Kilkenny hurler Richie Hogan, who also works as Commercial & Business Development Manager for the Gaelic Players Association, pictured ahead of the upcoming Sustainability Day at Croke Park.

Croke Park launches annual Sustainability Day 2019


This weekend, Croke Park will be celebrating the best of hurling with the eagerly-awaited All-Ireland Hurling semi-final clashes.

As Kilkenny take on Limerick in both the Minor and Senior semi-finals on Saturday 27 July, Croke Park will be inviting supporters to join in another celebration, as the stadium hosts its annual Sustainability Day.

The Liam MacCarthy won’t be the only cup on people’s minds this weekend: this Saturday Croke Park is running its first-ever trial of reusable cups.
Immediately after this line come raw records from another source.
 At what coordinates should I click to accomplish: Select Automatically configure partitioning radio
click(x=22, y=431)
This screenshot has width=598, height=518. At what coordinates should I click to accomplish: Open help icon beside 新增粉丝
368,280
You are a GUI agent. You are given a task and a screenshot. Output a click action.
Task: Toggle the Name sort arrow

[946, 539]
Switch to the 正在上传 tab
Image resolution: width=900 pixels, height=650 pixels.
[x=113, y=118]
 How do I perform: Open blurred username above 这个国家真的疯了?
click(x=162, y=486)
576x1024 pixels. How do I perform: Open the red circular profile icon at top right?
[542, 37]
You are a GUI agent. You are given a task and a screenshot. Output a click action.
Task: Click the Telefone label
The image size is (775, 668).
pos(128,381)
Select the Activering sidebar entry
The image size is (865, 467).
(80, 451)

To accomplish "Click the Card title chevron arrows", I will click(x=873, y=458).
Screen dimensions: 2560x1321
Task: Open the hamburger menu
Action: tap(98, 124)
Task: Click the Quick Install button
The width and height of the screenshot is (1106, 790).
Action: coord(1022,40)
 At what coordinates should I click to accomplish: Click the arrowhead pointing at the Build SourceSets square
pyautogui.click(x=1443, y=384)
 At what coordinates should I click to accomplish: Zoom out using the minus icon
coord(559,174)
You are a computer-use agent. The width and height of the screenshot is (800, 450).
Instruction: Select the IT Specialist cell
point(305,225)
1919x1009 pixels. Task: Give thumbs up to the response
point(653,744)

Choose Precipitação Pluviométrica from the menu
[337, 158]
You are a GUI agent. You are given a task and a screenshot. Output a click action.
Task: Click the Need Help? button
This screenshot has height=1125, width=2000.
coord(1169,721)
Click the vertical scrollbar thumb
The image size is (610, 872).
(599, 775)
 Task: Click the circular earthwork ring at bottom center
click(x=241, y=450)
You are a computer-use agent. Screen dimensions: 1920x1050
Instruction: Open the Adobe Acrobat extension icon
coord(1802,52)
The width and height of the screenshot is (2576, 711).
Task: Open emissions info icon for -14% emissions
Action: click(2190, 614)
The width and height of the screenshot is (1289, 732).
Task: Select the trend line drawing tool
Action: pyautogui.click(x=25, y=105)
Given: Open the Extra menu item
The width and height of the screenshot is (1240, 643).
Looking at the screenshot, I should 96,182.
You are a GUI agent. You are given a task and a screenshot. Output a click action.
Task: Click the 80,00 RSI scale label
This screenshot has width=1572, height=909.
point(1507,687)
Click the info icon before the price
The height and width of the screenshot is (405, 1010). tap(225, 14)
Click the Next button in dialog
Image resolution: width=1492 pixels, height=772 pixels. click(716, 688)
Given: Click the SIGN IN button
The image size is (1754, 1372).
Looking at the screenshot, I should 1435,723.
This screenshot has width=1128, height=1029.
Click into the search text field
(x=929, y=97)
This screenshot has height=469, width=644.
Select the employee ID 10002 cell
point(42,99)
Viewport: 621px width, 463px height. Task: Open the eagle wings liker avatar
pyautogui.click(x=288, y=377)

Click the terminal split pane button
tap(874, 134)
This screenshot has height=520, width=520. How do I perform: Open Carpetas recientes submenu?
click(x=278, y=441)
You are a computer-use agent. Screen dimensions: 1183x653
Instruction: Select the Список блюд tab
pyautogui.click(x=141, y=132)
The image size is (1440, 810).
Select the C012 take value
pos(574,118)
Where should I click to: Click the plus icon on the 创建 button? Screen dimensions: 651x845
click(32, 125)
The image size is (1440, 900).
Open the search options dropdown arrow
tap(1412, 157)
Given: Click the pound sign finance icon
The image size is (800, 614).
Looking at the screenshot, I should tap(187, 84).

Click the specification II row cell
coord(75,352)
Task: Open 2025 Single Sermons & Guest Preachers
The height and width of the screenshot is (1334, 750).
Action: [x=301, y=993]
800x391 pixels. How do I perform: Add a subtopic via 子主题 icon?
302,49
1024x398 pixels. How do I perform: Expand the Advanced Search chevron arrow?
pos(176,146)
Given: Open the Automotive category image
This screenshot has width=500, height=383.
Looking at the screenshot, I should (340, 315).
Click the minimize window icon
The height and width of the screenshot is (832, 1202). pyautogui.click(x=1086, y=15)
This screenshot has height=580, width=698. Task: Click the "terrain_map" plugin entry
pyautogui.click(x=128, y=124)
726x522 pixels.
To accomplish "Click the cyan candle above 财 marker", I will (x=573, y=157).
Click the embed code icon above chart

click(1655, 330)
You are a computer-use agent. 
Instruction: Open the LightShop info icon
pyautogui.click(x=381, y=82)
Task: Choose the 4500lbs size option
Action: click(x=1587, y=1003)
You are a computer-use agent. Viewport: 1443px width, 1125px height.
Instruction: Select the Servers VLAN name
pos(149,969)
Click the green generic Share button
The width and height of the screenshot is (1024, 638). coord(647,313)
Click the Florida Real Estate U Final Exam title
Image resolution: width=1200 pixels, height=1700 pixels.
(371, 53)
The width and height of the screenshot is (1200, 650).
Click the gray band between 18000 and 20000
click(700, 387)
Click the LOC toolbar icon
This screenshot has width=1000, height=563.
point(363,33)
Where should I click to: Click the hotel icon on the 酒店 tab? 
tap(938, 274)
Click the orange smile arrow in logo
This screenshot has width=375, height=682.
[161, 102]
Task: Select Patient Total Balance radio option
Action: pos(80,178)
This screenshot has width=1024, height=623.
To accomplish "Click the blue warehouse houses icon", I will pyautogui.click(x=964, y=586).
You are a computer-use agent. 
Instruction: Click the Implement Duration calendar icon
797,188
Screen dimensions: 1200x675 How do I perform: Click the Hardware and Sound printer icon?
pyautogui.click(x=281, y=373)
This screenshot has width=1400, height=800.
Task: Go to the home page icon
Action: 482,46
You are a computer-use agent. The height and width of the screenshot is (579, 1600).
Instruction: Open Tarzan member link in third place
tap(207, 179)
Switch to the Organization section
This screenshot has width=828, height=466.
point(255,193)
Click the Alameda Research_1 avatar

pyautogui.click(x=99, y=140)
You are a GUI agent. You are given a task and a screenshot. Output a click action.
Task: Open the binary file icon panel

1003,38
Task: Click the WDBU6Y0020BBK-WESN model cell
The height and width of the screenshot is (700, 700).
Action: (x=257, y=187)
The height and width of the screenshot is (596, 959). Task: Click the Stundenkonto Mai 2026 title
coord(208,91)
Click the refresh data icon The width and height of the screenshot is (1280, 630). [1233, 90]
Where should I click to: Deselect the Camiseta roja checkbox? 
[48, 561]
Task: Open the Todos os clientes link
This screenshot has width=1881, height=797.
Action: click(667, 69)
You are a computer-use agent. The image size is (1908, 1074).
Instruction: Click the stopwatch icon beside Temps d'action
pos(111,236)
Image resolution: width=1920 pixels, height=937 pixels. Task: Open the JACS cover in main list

As part of the stadium’s focus on reducing single-use plastic, the bars in the Lower Hogan Stand will host a pilot deposit-return scheme to cut down on the amount of plastic waste produced on match-day. Pint drinkers will pay a refundable €1 deposit with the purchase of their first drink from the participating bars and this deposit can be reclaimed at any of the many return points throughout the stand.

Game Changer

Helping launch this year’s Sustainability Day was Kilkenny Hurling Star Richie Hogan, who is based in the stadium in his role as the Commercial & Business Development Manager for the Gaelic Players Association.

Since joining the team, Richie has seen first-hand Croke Park’s commitment to sustainability through the stadium’s ‘Changing the Game’ Sustainability Programme and is quickly becoming a ‘game changer’ off as well as on the pitch by getting involved in the staff sustainability projects.

The stadium will be ‘buzzing’ on Saturday

Sustainability Day in Croke Park will also be a celebration of a very special aspect of the stadium’s biodiversity programme, Earlier this year, Croke Park installed a number of beehives under the stewardship of local beekeepers Colm Fogarty and Neil Hanlon on its turf farm in north county Dublin. Colm and Neil recently harvested the first-ever batch of Croke Park honey and there will be honey-themed dishes and tastings on offer throughout the stadium on Saturday.

Croke Park’s Hidden Habitats

Saturday’s sustainable activities are just a taste of Croke Park’s sustainability programme. The stadium is home to not only the GAA but also to a wonderland of hidden habitats

The Bug Bee & Bee – installed in the Outer Cusack carpark in 2015 to create a habitat for insects such as pollinators, who can often find it difficult to find places to nest and hibernate in overly-managed urban gardens – is surrounded every summer by a wall of wildflowers. Nearby bird boxes installed as part of our nest box monitoring scheme, are home to the stadium blue tits, which in 2019 have once nested in the boxes. The blue tit times the hatching of her eggs to coincide with the buds arriving on the trees, as this results in an explosion of caterpillar prey on which to feed newly-hatched chicks. In the evening, the action is elsewhere in the stadium as the resident family of bats – another species that is both essential to and an indicator of a healthy biosystem – whirls around the steelwork of the stadium’s upper levels. Recently-installed swift boxes at the Hill16 end of the stadium and in the nearby newly-built GAA Handball are designed to provide a much-needed home for the local population swifts. The swift is an amber-listed migratory bird that is under threat from a sharp decline in suitable habitat. As swifts are extremely loyal to their nesting places it is hoped that the stadium and handball alley will be hosting succeeding generations of swifts for many years to come.

Greener On & Off the Pitch

Saturday’s reusable cup scheme complements Croke Park’s fully compostable coffee and tea cup, which were introduced in 2018, alongside compostable cutlery as the stadium continues to step up to the challenge of reducing single-use plastic items. Match-day teas and coffees are sipped from cups which are made from vegetable-based plastics only, which allows them to be disposed of in the stadium’s organic waste stream; thereby entering a cycle in which 20 tonnes of compost produced from the stadium’s organic waste is made available each spring to the stadium’s local community for use in local and community gardens.